Mimicking the photosynthesis process
“This artificial leaf mimics the photosynthesis process,” explains Salehi-Khojin. “In a real leaf, the CO2 is converted into sugar but in our leaf it is converted into syngas.” Syngas, or synthetic gas, is a mixture of hydrogen gas and carbon monoxide and it can be burned directly in gas turbines and syngas engines or converted into diesel or other high-density hydrocarbon fuels such as naphtha. Salehi-Khojin says that he and his colleagues can also engineer their catalyst to directly produce sugar or other hydrocarbons.
The researchers measured the catalytic activity per each active site on their artificial leaf when it was exposed to light of 100 W/cm2. This is about the average intensity of sunlight reaching the Earth’s surface. Syngas is produced at the cathode and free oxygen and hydrogen ions are produced at the anode. The hydrogen ions diffuse through a membrane to the cathode side to participate in the CO2 reduction reaction.
“This reaction was 1000 times better than that measured for silver nanoparticles and 60 times better than our previous work conducted on bulk molybdenum disulphide,” Salehi-Khojin tellsnanotechweb.org. “What is more, the solar-to-fuel conversion efficiency for the system is 4.6%, which is 2.5% up from previous systems.”
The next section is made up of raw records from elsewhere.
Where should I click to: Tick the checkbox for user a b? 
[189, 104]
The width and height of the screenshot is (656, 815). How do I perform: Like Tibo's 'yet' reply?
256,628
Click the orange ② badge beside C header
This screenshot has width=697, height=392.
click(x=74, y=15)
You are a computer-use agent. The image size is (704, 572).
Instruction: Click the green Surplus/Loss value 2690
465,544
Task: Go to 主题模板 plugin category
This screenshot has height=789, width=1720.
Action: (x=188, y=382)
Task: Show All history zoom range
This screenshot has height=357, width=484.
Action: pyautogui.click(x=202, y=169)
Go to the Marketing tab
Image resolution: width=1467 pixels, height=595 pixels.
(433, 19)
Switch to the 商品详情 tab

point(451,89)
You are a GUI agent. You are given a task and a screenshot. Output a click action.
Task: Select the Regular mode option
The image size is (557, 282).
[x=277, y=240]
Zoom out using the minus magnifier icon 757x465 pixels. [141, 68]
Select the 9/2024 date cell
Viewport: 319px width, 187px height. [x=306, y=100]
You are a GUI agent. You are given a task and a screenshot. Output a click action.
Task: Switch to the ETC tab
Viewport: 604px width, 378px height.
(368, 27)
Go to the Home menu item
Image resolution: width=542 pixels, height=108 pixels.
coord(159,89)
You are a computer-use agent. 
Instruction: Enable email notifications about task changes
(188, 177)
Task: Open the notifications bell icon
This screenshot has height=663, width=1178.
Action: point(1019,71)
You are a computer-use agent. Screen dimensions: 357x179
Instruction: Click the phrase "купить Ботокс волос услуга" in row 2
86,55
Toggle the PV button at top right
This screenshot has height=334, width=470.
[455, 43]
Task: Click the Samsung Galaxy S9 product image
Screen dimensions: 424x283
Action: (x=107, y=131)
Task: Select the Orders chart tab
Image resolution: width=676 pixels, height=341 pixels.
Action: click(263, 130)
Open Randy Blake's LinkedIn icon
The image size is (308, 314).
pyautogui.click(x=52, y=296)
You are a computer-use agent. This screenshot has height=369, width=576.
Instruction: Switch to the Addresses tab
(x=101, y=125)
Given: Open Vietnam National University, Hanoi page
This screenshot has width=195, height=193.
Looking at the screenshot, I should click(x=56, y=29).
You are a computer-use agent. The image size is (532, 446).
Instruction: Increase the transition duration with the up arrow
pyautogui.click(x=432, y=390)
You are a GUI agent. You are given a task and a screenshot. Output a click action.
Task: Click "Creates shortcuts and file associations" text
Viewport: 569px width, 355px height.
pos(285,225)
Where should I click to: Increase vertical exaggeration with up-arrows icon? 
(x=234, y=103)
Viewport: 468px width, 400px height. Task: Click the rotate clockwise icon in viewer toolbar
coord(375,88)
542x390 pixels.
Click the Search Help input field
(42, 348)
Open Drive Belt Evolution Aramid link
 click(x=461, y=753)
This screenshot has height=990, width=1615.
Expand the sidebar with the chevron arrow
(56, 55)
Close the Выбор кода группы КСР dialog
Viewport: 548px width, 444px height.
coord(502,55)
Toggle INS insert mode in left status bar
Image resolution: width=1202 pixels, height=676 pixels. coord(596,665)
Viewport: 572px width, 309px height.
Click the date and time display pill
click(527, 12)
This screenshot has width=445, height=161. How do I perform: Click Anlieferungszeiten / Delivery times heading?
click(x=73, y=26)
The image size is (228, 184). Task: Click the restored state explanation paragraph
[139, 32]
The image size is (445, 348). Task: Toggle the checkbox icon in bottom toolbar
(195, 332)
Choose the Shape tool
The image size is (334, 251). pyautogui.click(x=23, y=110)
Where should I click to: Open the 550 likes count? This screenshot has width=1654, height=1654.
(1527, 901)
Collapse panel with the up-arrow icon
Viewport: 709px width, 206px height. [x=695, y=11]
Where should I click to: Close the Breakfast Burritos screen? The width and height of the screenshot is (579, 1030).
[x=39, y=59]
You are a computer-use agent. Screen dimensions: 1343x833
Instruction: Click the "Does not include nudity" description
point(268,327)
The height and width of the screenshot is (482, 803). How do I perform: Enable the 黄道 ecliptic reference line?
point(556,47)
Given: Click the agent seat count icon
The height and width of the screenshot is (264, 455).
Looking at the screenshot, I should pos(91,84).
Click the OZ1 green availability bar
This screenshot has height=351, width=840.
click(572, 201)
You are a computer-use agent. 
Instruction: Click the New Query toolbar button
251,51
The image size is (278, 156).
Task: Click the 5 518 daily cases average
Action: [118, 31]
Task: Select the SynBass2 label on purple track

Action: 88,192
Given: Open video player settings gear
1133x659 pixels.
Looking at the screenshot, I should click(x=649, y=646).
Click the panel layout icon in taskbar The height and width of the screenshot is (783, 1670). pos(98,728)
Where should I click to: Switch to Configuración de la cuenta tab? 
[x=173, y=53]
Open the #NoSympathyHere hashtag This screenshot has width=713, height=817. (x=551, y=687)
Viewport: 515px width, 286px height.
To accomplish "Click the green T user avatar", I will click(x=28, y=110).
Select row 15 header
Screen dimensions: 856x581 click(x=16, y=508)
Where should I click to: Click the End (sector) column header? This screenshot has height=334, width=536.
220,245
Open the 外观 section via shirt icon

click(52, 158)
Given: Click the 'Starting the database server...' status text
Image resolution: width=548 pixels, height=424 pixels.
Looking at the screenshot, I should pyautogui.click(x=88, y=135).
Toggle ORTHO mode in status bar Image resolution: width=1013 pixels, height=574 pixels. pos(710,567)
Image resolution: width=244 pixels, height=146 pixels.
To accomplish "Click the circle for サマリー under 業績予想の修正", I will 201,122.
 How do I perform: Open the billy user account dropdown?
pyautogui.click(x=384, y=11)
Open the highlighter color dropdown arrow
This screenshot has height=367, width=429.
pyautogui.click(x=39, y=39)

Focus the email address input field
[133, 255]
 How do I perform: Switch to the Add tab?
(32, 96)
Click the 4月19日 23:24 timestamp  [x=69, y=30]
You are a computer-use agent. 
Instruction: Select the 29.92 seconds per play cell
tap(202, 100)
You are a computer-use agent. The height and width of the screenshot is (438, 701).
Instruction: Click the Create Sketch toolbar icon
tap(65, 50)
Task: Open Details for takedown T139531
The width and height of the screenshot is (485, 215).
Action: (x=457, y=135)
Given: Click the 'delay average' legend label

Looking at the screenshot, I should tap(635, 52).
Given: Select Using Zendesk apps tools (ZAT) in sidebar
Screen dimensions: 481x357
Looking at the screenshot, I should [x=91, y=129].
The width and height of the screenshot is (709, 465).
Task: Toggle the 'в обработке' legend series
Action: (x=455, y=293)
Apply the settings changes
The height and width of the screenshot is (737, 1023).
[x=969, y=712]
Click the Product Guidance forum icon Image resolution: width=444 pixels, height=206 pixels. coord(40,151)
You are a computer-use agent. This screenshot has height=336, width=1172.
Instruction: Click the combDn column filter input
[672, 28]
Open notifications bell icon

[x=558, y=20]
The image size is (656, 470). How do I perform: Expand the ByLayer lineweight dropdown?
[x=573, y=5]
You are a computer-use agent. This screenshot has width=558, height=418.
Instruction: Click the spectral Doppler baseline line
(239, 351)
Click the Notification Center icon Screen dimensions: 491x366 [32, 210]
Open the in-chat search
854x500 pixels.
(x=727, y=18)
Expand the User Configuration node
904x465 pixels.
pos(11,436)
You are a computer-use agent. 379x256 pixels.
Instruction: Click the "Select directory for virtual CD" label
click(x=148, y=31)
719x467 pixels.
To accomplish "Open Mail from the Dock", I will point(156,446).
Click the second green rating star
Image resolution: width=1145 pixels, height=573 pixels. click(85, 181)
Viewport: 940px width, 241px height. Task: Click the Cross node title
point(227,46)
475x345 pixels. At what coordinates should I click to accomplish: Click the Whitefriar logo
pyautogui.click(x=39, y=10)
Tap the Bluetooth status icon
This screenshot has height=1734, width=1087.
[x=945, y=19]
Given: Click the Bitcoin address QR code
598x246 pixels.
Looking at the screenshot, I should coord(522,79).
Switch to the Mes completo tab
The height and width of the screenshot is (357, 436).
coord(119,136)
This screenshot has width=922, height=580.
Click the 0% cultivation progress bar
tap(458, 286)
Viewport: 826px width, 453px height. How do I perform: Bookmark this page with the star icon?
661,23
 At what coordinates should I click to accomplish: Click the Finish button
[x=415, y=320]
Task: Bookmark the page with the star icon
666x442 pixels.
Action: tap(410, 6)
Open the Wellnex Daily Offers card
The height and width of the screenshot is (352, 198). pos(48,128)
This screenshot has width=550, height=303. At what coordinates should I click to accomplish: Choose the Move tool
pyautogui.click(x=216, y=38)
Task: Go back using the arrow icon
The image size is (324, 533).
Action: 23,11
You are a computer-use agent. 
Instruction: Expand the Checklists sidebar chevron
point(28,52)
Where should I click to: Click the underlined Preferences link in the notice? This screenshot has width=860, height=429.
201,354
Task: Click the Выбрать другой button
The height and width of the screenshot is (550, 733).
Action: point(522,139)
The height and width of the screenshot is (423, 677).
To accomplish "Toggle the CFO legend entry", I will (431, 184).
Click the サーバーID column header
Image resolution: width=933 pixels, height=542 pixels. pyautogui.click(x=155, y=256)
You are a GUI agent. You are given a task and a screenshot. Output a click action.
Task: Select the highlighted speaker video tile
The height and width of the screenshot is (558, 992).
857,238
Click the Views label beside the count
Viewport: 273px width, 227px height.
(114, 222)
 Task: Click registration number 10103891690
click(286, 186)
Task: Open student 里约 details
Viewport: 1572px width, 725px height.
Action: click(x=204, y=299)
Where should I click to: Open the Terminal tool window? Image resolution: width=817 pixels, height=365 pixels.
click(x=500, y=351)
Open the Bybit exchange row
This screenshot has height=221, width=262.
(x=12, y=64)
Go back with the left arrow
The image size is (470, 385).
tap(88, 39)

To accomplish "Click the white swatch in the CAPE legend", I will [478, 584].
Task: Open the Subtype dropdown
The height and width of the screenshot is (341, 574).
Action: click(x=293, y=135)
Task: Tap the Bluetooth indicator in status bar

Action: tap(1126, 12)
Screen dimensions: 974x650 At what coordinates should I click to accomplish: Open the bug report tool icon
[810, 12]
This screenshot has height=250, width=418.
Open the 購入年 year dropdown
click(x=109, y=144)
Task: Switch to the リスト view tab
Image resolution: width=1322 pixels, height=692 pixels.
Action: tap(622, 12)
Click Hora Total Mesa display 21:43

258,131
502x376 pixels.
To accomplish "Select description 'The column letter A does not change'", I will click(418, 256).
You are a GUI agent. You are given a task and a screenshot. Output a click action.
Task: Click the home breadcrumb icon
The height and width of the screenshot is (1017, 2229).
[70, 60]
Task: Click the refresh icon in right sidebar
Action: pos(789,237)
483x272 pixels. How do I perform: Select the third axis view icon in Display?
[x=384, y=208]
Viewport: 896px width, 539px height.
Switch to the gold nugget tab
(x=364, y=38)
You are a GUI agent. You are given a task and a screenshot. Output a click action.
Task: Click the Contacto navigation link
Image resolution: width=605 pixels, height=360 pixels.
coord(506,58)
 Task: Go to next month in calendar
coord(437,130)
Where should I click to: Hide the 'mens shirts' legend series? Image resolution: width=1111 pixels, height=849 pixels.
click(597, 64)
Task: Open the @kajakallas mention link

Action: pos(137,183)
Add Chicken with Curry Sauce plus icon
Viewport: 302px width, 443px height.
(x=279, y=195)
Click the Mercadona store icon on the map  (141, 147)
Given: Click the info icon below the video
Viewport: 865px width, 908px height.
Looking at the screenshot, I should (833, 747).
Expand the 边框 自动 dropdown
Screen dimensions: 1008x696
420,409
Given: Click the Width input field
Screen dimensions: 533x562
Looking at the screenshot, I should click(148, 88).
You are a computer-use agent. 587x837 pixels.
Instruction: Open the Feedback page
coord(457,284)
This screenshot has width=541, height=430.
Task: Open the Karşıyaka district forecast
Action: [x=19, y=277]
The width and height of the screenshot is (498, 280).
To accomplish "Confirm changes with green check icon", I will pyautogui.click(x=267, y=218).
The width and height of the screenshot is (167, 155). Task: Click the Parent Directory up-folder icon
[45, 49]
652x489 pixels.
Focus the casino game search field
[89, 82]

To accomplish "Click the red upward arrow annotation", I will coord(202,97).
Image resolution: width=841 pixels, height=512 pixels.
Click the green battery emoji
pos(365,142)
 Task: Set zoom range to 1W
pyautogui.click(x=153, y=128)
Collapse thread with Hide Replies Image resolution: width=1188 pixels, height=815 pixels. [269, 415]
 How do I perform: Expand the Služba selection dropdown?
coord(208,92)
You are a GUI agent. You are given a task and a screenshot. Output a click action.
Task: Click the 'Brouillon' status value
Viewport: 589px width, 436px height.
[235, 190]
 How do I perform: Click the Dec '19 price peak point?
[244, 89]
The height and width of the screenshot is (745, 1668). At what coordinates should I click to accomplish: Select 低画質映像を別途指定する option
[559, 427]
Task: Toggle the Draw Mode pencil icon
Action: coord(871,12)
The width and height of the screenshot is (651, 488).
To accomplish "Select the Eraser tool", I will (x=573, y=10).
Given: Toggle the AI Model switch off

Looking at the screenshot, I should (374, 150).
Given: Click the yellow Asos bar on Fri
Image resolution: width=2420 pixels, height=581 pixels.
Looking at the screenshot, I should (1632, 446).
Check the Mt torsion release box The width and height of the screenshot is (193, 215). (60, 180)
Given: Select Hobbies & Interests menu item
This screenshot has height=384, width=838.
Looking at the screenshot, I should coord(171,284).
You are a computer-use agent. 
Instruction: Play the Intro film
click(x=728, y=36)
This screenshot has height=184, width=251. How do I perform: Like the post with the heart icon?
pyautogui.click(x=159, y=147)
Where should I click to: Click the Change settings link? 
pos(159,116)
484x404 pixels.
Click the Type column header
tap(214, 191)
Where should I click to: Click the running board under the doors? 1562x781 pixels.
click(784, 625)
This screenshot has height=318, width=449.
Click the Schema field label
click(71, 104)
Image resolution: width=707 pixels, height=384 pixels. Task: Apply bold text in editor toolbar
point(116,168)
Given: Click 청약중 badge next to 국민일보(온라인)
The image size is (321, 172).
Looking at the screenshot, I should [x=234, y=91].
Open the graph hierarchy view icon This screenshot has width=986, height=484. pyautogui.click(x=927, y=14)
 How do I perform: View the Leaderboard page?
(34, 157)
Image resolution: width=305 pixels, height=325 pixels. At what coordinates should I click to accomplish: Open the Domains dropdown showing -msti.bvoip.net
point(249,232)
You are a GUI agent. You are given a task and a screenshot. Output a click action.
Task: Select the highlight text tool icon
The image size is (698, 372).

Such artificial leaves could be used to make solar farms next to chemical and power plants to convert CO2 from exhaust gas streams to fuels using just the energy from the Sun, he adds. “In this way we can not only remediate CO2 but also store the energy of the Sun in the form of chemical bonds, which is the most efficient way of storing this energy.”
The Illinois team, reporting its work in Science DOI: 10.1126/science.aaf4767 says that it now hopes to scale up its system in collaboration with industry and has already filed for a provisional patent.